Tristan Needham's Visual Complex Analysis contains a proof that the symbolic (i.e. $(a+ib)(c+id) = (ac-bd) + i(bc+ad)$) and geometric (i.e. "multiply the lengths and add the angles") rules for complex multiplication are equivalent (pages 8-10). The proof goes like this:
- Geometric to symbolic: The symbolic rule is determined as soon as we say that $i^2=-1$ and that the distributive property holds, so it suffices to show that these two properties hold. The former is true since $i$ has length $1$ and angle $\pi/2$, so squaring it produces length $1$ and angle $\pi$, i.e. $-1$. The latter is true since rotations and dilations preserve parallelograms.
- Symbolic to geometric: $iz = i(x+iy) = -y + ix$ according to the symbolic rule, so multiplication by $i$ is equivalent to a right-angle rotation. Using the distributive property we then have $(x'+y'i)z = x'z + y'(iz) = x'z + y'(z \text{ rotated by right angle})$. Drawing the picture, the triangle formed by points $(0,0), (x',0), (x',y')$ is now similar to the triangle formed by points $(0,0), x'z, (x'+y'i)z$, which shows that the length has been multiplied by the length of $x'+y'i$ and that the angle has been rotated by the angle of $x'+y'i$.
My basic question is something like: In what sense was the above a proof? How can we formalize what must be shown, and how does the above prove that?
One basic confusion I have is that the structure of the theorem at a high level looks like $A=B$ (symbolic=geometric), and yet we are having to show the equivalence in both directions. If we want to show $A=B$, we only need to show $A=B$ and not $B=A$ also. Maybe another way to state this is that it seems we just need to define complex multiplication in one way, then prove the other rule as a theorem, which seems to require only one direction. So in one sense by showing two directions the above proof seems overkill.
Okay so what are we trying to show? It seems like we have two representations of complex numbers, the algebraic/symbolic one $\mathbf C$ and the geometric one $\mathbf C'$. And we have multiplication $\cdot$ defined on $\mathbf C$, and multiplication $\cdot'$ defined on $\mathbf C'$. We want to show that there is some bijection $f : \mathbf C \to \mathbf C'$ such that $f(z\cdot w) = f(z)\cdot' f(w)$ for all $z,w\in \mathbf C$.

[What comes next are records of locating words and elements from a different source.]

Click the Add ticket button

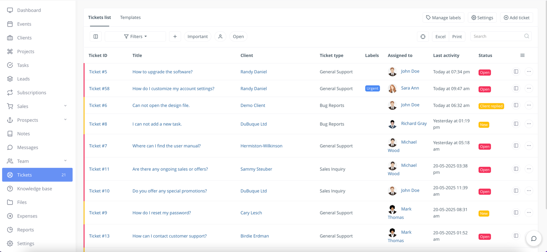point(516,18)
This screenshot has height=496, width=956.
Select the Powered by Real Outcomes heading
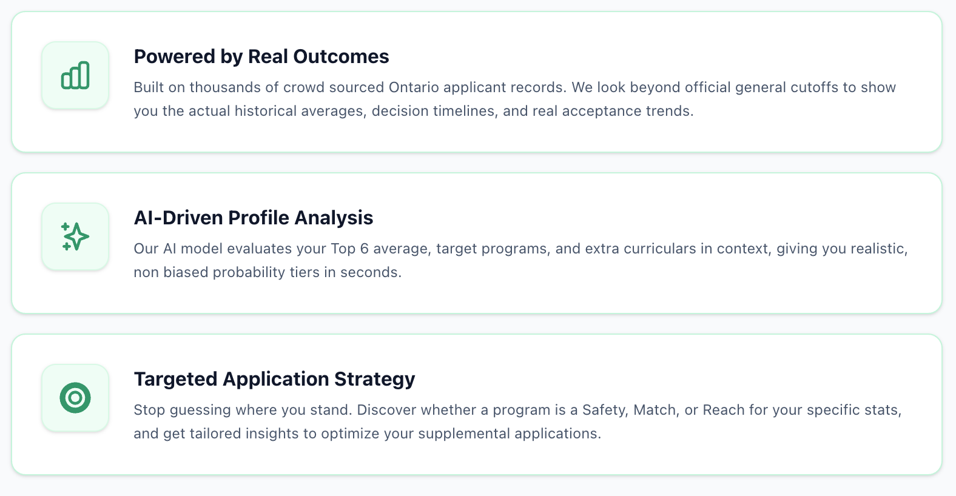[261, 56]
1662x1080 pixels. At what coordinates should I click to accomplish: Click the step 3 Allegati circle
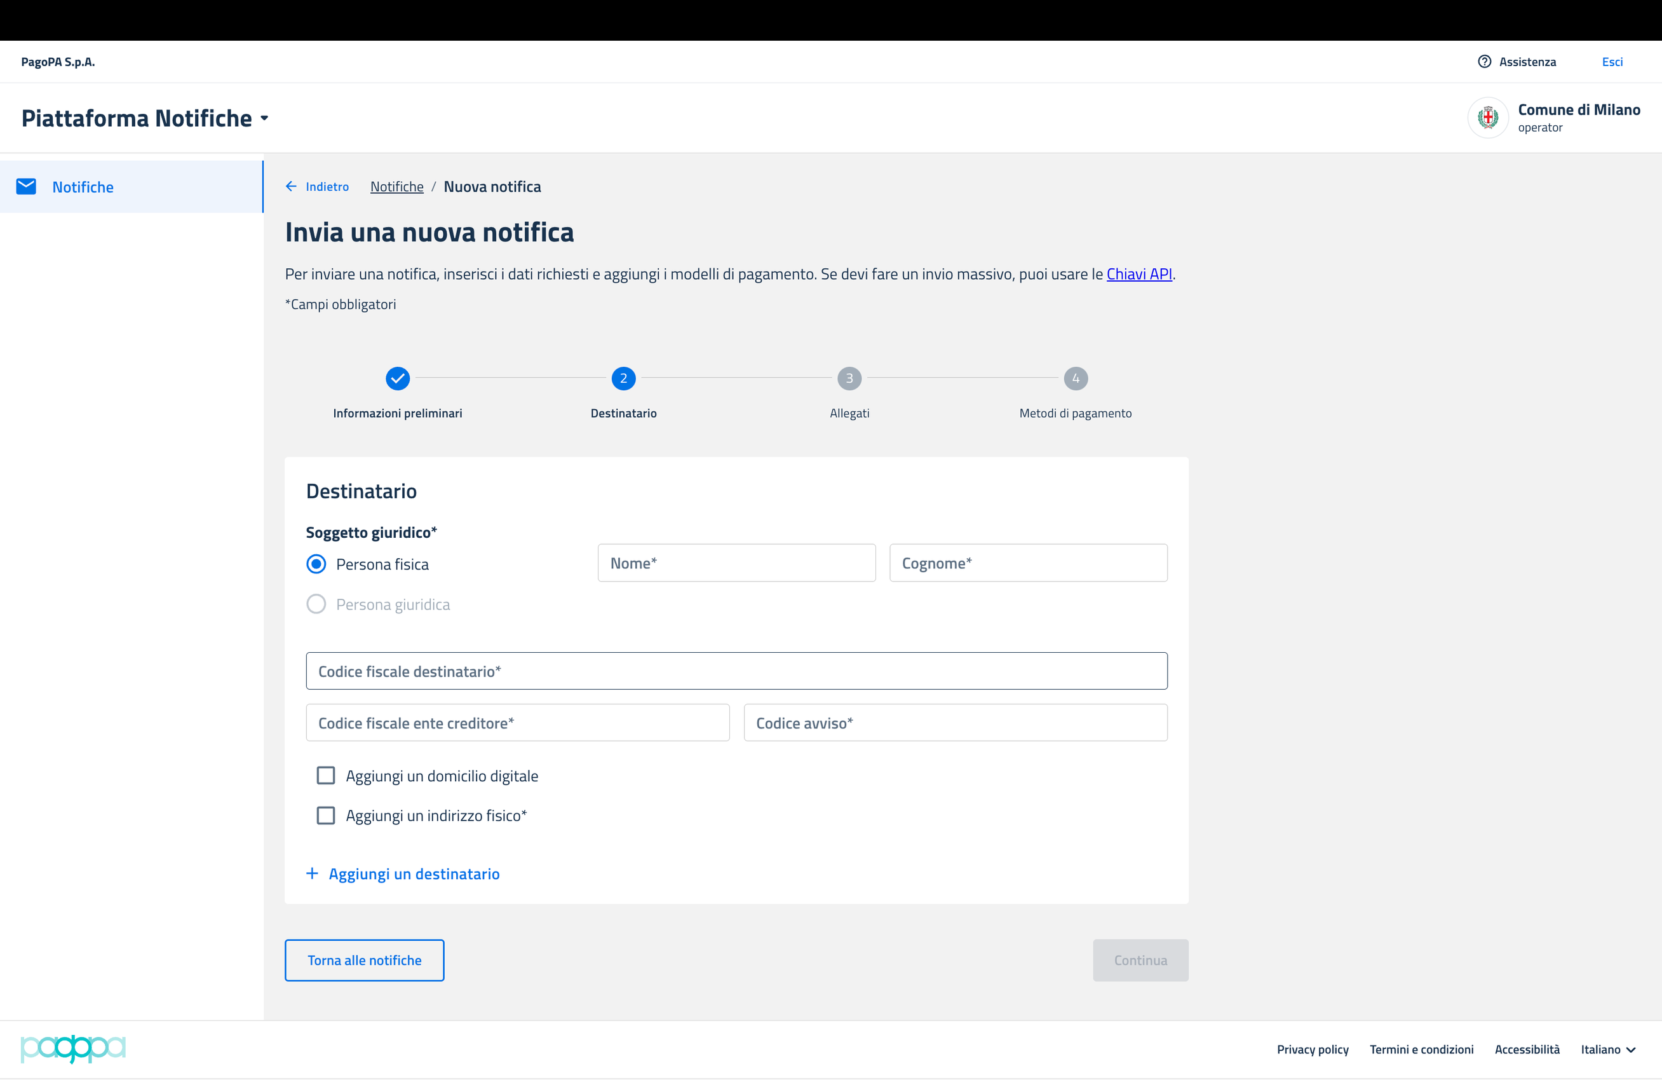pos(849,379)
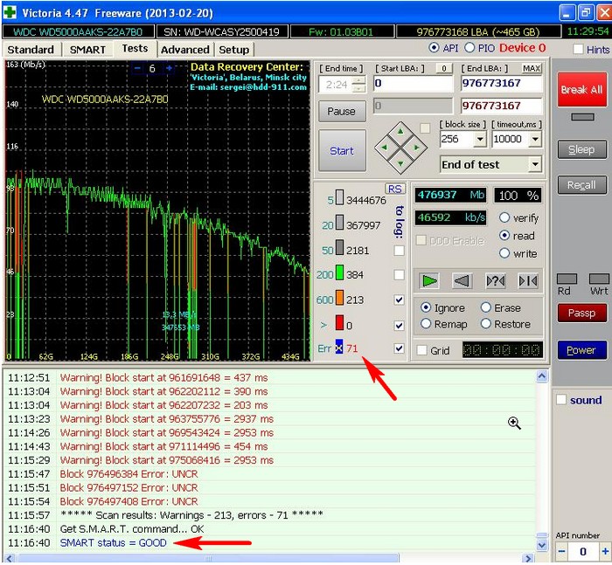Click the forward play scan mode icon

[x=429, y=280]
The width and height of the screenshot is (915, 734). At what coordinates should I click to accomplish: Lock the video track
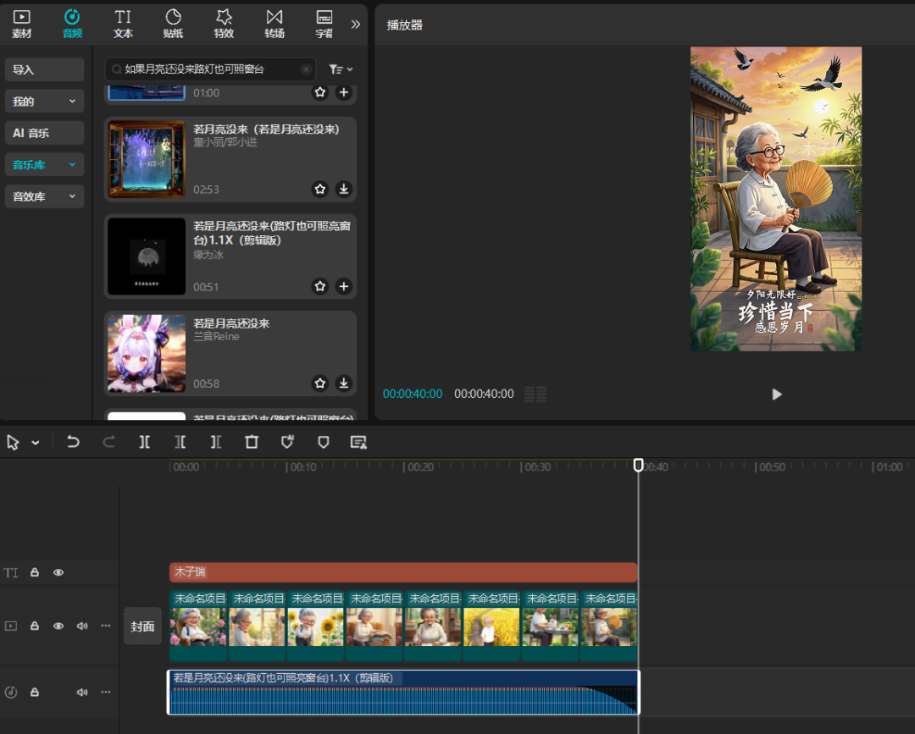tap(35, 626)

How does the above proof produce such an $f$? The "Geometric to symbolic" direction first shows that $f(i)^2 = f(-1)$. It then shows that $f(z)(f(w) + f(u)) = f(z)f(w) + f(z)f(u)$. If we assume $f$ interacts well with addition and multiplication by real numbers, we have $f(a+ib)f(c+id) = f((ac-bd) + i(ad+bc))$. But are we allowed to assume this? If so it sounds like we are done, and if not then I'm not sure how this direction of the proof is useful. For "Symbolic to geometric" direction I'm not sure how to translate it in terms of $f$.